__Data__
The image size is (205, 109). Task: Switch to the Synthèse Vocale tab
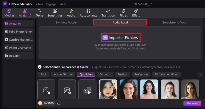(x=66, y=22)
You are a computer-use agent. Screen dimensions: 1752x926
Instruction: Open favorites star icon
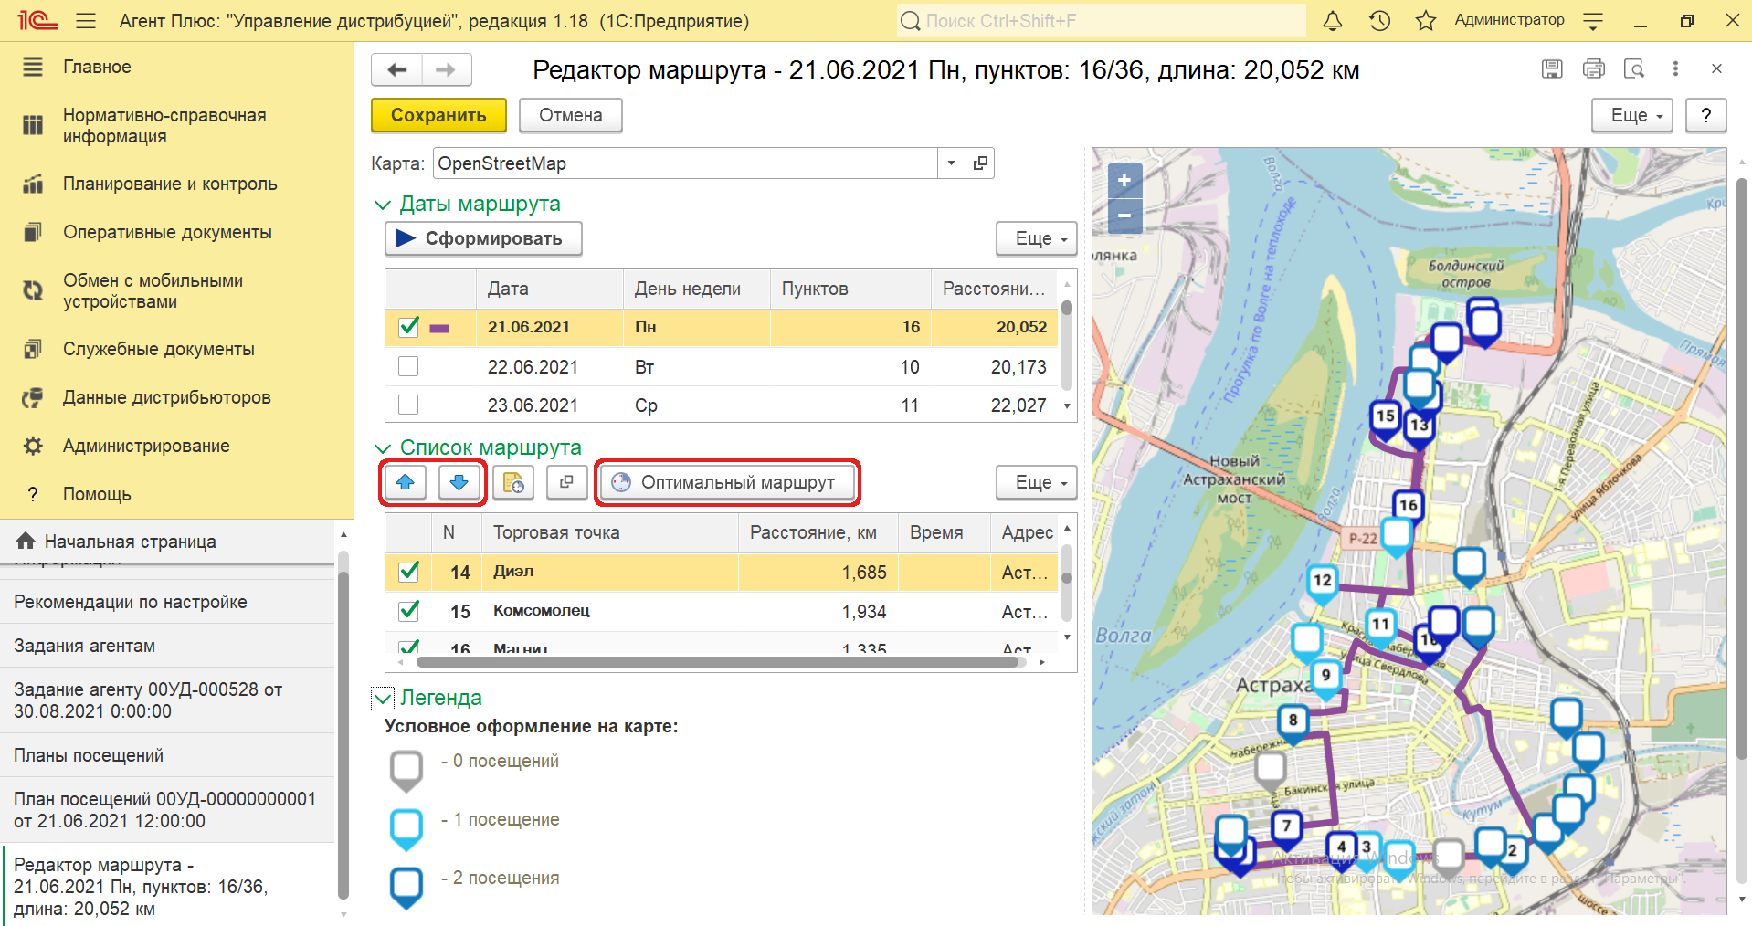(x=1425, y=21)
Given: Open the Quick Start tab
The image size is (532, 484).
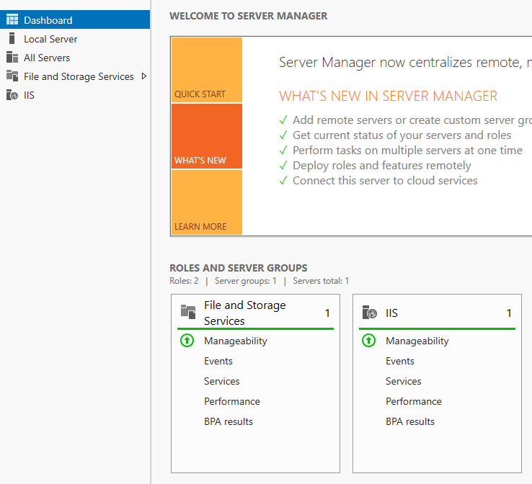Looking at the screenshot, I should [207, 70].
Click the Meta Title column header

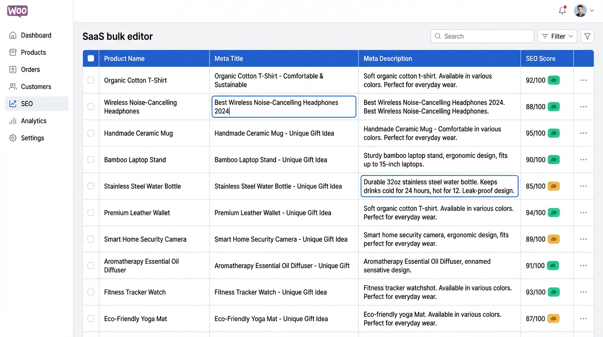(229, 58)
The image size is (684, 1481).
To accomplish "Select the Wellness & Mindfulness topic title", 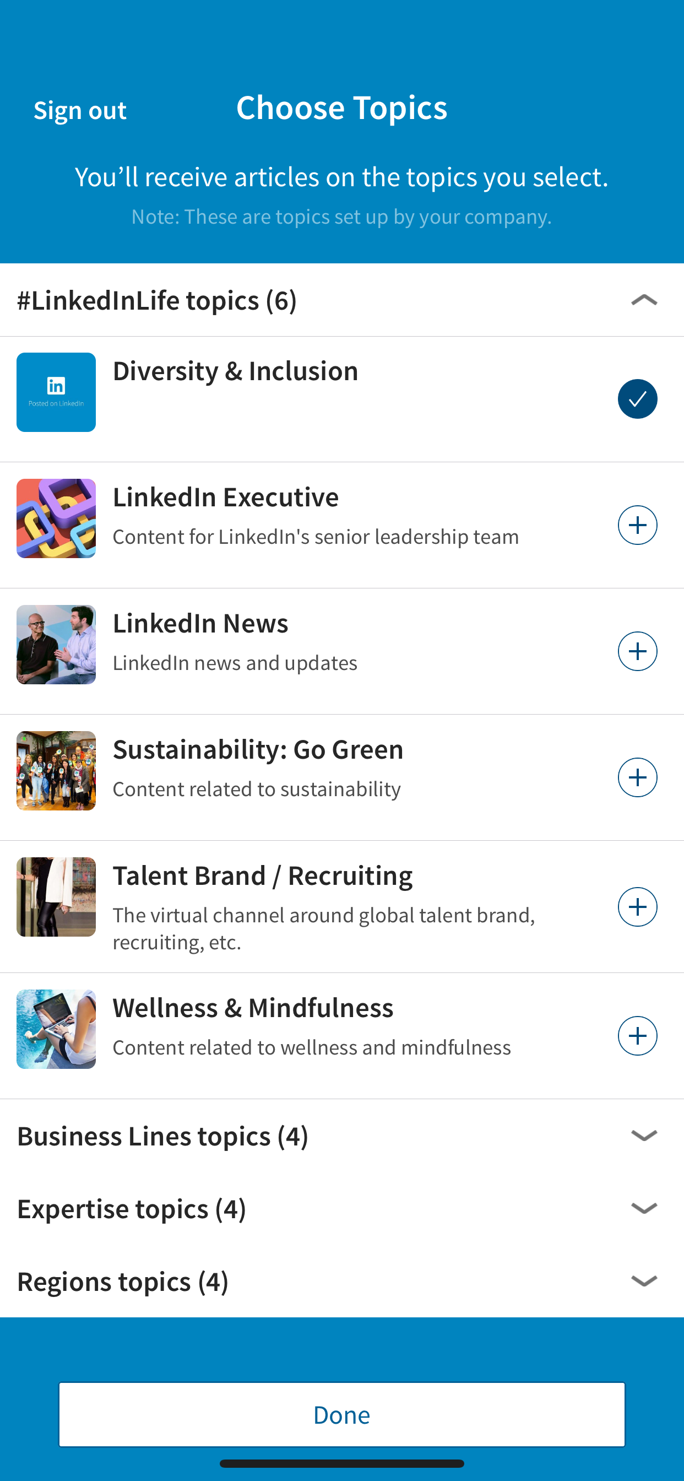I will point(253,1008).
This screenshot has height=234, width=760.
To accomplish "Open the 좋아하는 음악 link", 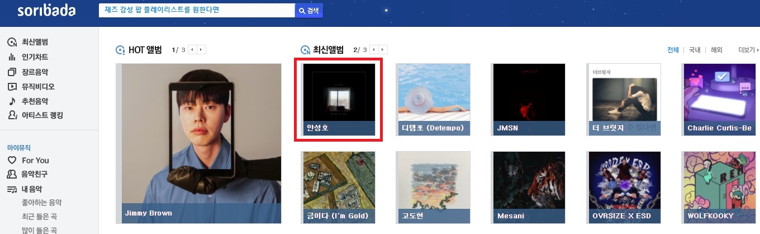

__Exercise__
What is needed is an exact copy of the lines from the beginning of the data through the line containing "Given: Open the Quick Start tab", both included, without any pictures.

__Response area__
The image size is (205, 109). Task: Switch to the Synthèse Vocale tab
(x=66, y=22)
You are a computer-use agent. Screen dimensions: 1752x926
Instruction: Open favorites star icon
(x=1425, y=21)
Given: Open the Quick Start tab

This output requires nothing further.